First, you know that $\mathbf{b} = A \bf{x}$ and $\delta \mathbf{b} = A \delta \bf x$, and you also have a formula for $k_p$. Plugging it in, you are trying to find a $\bf x$ and $\delta \bf x$ with $$\frac{\|\delta \mathbf{x}\|_p}{\|\mathbf{x}\|_p} = \|A\|_p\|A^{-1}\|_p \frac{\|A\delta \mathbf{x}\|_p}{\|A\mathbf{x}\|_p}.$$ You can now plug in your second property of matrix norms: there exists a $\mathbf z$ with $$\|A\|_p = \frac{\|A\mathbf{z}\|_p}{\|\mathbf{z}\|_p},$$ and likewise for $A^{-1}$ and a vector $\mathbf{w}$.

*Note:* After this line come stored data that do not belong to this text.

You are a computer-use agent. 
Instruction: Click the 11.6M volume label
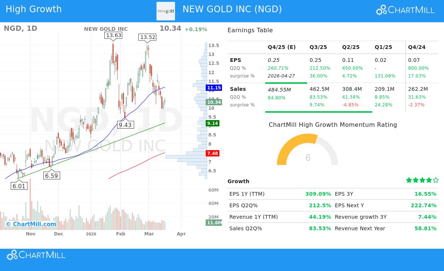pos(213,223)
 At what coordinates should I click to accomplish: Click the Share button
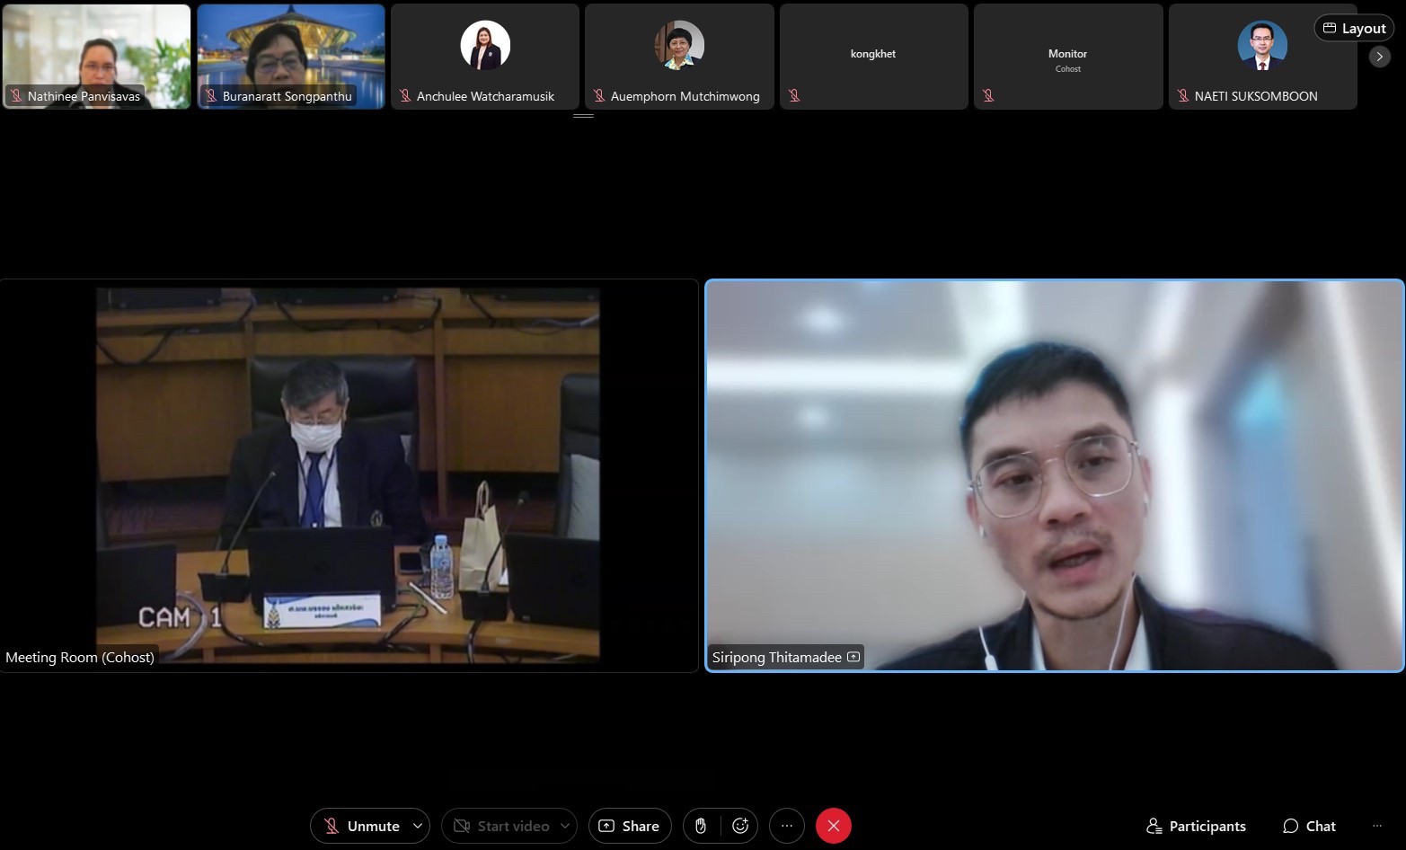click(630, 826)
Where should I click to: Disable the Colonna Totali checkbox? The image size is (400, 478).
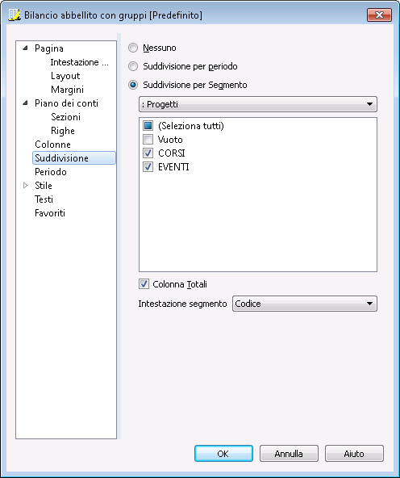[x=144, y=284]
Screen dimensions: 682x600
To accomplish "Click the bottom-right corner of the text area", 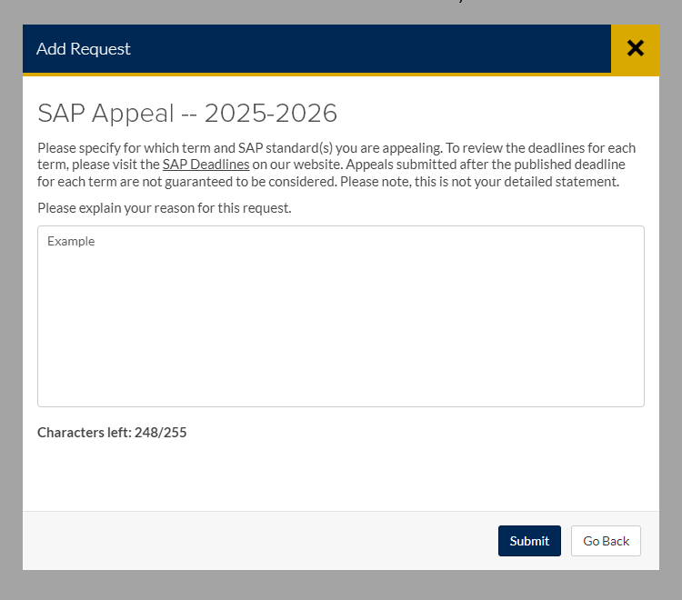I will pyautogui.click(x=637, y=400).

Thus you are trying to find a $\bf x$ and $\delta \bf x$ with $$\frac{\|\delta \mathbf{x}\|_p}{\|\mathbf{x}\|_p} = \frac{\|A\mathbf{z}\|_p}{\|\mathbf{z}\|_p}\frac{\|A^{-1}\mathbf{w}\|_p}{\|\mathbf{w}\|_p} \frac{\|A\delta \mathbf{x}\|_p}{\|A\mathbf{x}\|_p},$$ or, separating the knowns and unknowns, $$\frac{\|\delta \mathbf{x}\|_p}{\|\mathbf{x}\|_p} \frac{\|A\mathbf{x}\|_p}{\|A\delta \mathbf{x}\|_p}= \frac{\|A\mathbf{z}\|_p}{\|\mathbf{z}\|_p}\frac{\|A^{-1}\mathbf{w}\|_p}{\|\mathbf{w}\|_p} .$$ Comparing the LHS and RHS, you should get a strong urge to set $\mathbf{x} = \mathbf{z}$. We still don't know what we need for $\delta\mathbf{x}$, but after plugging in $\mathbf{x}=\mathbf{z}$ and simplifying, $$\frac{\|\delta \mathbf{x}\|_p}{\|A\delta \mathbf{x}\|_p}= \frac{\|A^{-1}\mathbf{w}\|_p}{\|\mathbf{w}\|_p},$$ and we see that $\delta \mathbf{x} = A^{-1}\mathbf{w}$ will work like a charm.